Con ésto de que los estrenos de cine los pasan a los miércoles, ahora me toca rellenar el hueco que deja su ausencia (Aute dixit) y buscar un tema de-la-vida-y-el-amor-también para rellenar este domingo de puente de agosto, expresión máxima de lo que a mi se me representa como la nada existencial. He rebuscado en el baúl de mi vida presente y no encuentro más que asesinaticos varios y un profundo, desmesurado, injusto y fuera de lugar odio al verano, más que como estación, como concepto.
Esas personas que dicen que se siguen encontrando por dentro como si tuvieran 18 años me tendrían que contar con qué se medican. Éste y quién tiene un medidor de audiencias en su casa son los dos misterios venerari del mundo occidental. Yo me miro al espejo y me sorprendo de cómo puedo haber envejecido tanto ¡por dentro! Por fuera soy como el Sr. Gray y por dentro soy como su retrato. Si siempre me gustó esa obra de Wilde, ahora me gusta por motivos distintos que cuando tenía 20.
No ha tenido tanta suerte el verano: de esperarlo como una loca, he pasado a temer su advenimiento. Mucho se ha dicho de la Navidad como esa época de divertimento obligatorio, pero ¿Y que pasa con el verano? Todos los años me pilla el mes de julio sin una respuesta que dar a la pregunta ¿cuándo te vas de vacaciones? o a con la que se permuta en infinitas combinaciones de dos en dos ¿dónde te vas de vacaciones? Me enredo en explicaciones larguísimas de por qué no viajo en verano más allá de la cordillera cantábrica que se topan con esa mirada de conmiseración del que las tiene planificadas desde hace seis meses.
Que luego no se quejen si me alegro de que les dejen tirados en un aeropuerto tercermundista, les pille un ciclón o les cobre 200 euros por un arroz a banda. Sé que es miserable, pero es que me sale la bestia mal educada y se pasea unos segundos bailando la conga por el salón-cámara de gas de mi casa. Mi madre se avergonzaría de una actitud tan poco equilibrada como ésta.

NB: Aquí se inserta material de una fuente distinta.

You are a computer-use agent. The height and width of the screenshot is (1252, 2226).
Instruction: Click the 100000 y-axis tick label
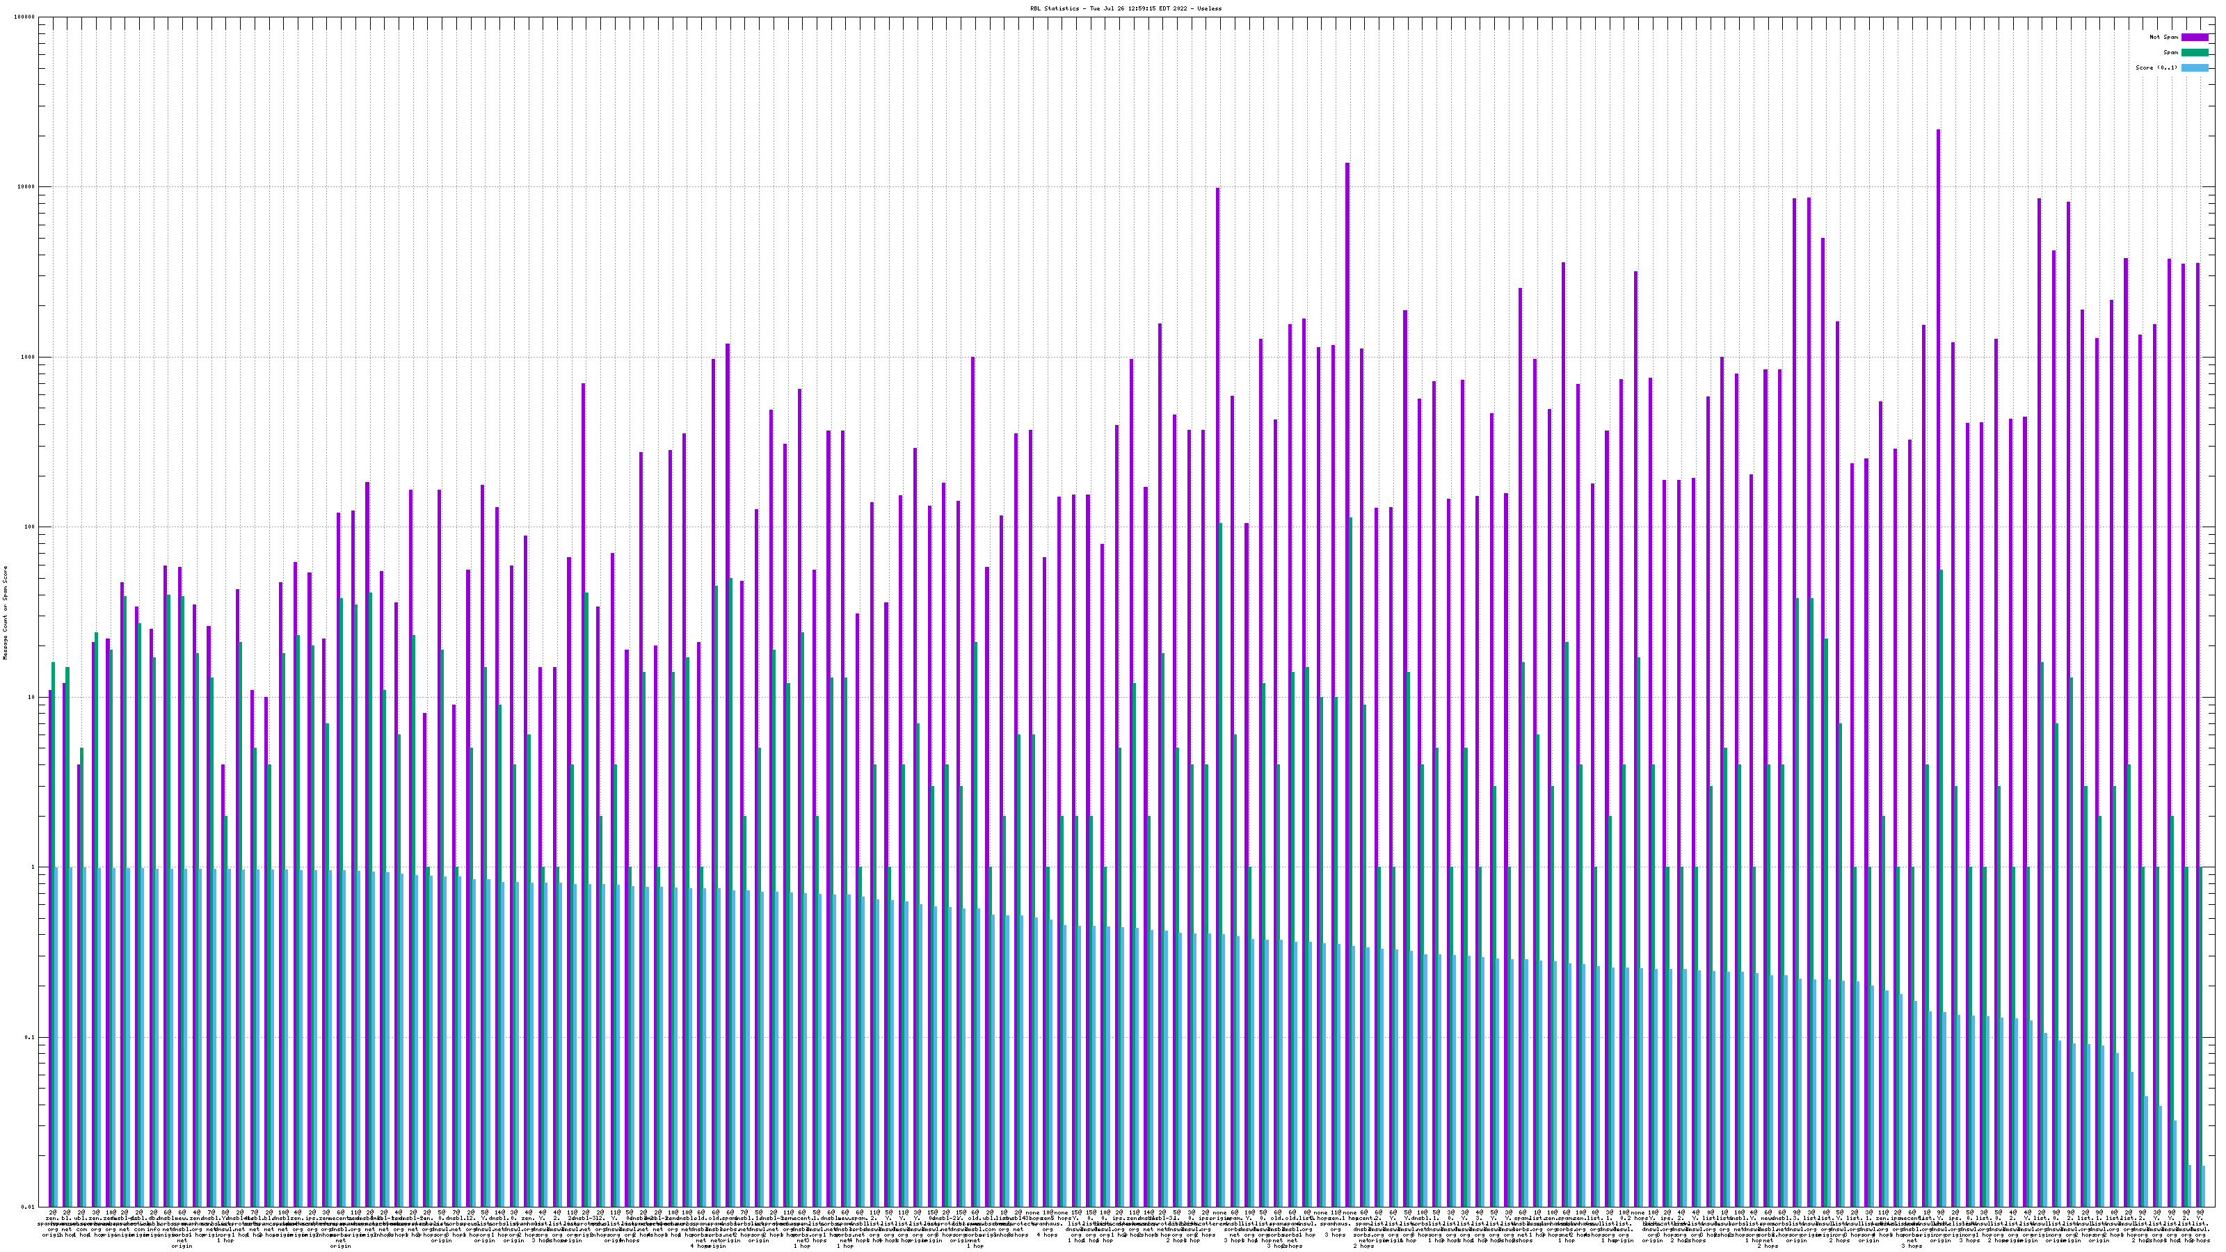point(25,17)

Como decir a todo el que pregunta sin que vuelvan a pensar «pobrecilla, la envidia que mala que es», que a mí me gusta vivir todo el año y no 15 días cada 11 meses, que no comprendo por qué hay que posponer una vida que no tenemos asegurada a tan largo plazo; que por su culpa convierten la mía en un moridero durante estos meses agostiles en los que todo se para y me obligan a pararme también. Siento que la vida se queda en suspensión, en coma inducido.
No hay que esperar a agosto para leer, para viajar dentro y fuera del propio cuerpo. No soy una afortunada porque pueda hacer todo ésto a lo largo del año (aunque lo soy por otros motivos) sino una angustiada sartriana que hace años, allá por los 18, decidió no dejar para mañana lo que puede hacer hoy.
Apaguemos la tele y disfrutemos de la tormenta.